PEP 610 usage guidelines for Linux distributions

Hello. I have just learned about PEP 610. As Fedora Python maintainers, when we designed our “modern” (read PEP 517/518 instead of setup.py build and setup.py install) RPM packaging, we have chosen pip as the tool we use. In practice, we do basically 2 steps after fetching and installing the dependencies to the build chroot:

Build:

$ python -m pip wheel --wheel-dir pyproject-wheeldir --no-deps --use-pep517 --no-build-isolation --disable-pip-version-check --no-clean --progress-bar off --verbose .

Install:

python -m pip install --root $RPM_BUILD_ROOT --no-deps --disable-pip-version-check --progress-bar off --verbose --ignore-installed --no-warn-script-location pyproject-wheeldir/*.whl
sed -i 's/pip/rpm/' $RPM_BUILD_ROOT/usr/lib*/python*/*.dist-info/INSTALLER

Up until now, this was working fine. With PEP 610, we now have a *.dist-info/direct_url.json file created. As a result, packages built that way show up in pip freeze as follows (only pluggy was built this way in the example):

...
packaging==20.3
pluggy @ file:///builddir/build/BUILD/pluggy-0.13.0/pyproject-wheeldir/pluggy-0.13.0-py2.py3-none-any.whl
py==1.8.0
...

For our users, this information is not useful. The /builddir/build/BUILD/pluggy-0.13.0/pyproject-wheeldir/ directory, neither the pluggy-0.13.0-py2.py3-none-any.whl file exist on user systems, they merely exist in the build chroot during the RPM build (and are discarded after the build is finished).
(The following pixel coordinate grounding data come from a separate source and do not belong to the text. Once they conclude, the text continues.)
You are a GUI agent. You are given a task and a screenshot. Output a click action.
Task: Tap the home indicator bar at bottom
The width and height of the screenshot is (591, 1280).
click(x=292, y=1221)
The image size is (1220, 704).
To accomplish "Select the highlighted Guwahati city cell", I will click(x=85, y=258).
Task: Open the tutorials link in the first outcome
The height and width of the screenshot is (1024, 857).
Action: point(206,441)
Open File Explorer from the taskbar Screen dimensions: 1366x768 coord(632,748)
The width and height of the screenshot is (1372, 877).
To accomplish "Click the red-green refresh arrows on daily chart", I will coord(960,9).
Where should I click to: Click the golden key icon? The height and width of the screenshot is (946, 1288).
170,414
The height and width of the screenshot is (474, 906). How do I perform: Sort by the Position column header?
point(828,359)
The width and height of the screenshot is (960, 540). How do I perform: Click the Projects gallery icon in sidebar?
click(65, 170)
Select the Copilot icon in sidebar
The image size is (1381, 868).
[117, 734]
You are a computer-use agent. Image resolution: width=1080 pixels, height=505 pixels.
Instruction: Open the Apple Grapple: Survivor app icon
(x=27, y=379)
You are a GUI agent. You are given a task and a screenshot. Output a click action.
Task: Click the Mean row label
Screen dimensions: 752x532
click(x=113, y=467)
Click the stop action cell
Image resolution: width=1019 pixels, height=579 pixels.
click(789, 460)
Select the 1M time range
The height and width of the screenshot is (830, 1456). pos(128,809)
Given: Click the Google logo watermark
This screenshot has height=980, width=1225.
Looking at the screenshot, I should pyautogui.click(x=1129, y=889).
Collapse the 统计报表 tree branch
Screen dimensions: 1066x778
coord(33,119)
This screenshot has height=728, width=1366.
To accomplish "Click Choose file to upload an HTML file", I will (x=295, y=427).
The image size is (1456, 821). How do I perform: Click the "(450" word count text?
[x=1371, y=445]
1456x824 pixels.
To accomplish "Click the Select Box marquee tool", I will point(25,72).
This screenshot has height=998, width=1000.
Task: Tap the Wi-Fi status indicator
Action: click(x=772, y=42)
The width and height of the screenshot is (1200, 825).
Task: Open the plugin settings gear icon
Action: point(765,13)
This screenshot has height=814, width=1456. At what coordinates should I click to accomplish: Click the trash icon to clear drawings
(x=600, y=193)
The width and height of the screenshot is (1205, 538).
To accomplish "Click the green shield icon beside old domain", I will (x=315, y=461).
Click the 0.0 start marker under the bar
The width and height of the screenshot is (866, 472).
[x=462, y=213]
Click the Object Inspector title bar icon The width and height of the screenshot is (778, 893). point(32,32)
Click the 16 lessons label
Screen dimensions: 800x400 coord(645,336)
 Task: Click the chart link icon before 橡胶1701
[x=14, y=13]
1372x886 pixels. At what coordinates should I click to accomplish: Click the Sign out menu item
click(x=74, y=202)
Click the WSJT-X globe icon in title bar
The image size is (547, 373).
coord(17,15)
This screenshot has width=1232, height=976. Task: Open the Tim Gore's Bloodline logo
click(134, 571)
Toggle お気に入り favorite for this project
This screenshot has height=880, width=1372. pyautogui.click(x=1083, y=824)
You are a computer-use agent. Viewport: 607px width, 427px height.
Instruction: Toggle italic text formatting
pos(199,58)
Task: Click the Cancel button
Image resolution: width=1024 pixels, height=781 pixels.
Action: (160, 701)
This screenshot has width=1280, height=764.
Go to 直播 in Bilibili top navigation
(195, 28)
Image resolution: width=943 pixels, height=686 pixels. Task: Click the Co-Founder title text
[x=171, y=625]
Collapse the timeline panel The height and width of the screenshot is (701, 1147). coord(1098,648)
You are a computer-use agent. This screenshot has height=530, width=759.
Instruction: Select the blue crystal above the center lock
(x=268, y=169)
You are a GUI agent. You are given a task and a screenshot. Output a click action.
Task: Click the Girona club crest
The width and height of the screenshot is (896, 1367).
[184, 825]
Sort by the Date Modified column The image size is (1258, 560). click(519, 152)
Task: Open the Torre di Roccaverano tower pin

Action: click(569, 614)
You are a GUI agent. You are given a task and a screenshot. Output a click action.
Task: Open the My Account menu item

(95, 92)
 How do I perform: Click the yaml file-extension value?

What is the best practice for Linux distributors who build RPM (DEB, etc.) packages with pip? I am inclined to “simply” stick:

rf -vf $RPM_BUILD_ROOT/usr/lib*/python*/*.dist-info/direct_url.json

…into the proces, to rollback to “previous behavior”. Is it the best practice? Should this be documented?


Crazy (not well thought) long term idea: Should we propose a new extension to PEP 610 to be able to say "this package is installed from an RPM package of xyz? Something like:

{
    "url": "rpm://python3-pluggy-0.13.0-1.fc33.noarch",
    "archive_info": {
        "name": "python3-pluggy",
        "epoch": "0",
        "version": "0.13.0",
        "release": "1.fc33",
        "arch": "noarch"
    }
}

(I know rpm:// is not a valid URL schema, please don’t bike-shed the data, just the high level idea.)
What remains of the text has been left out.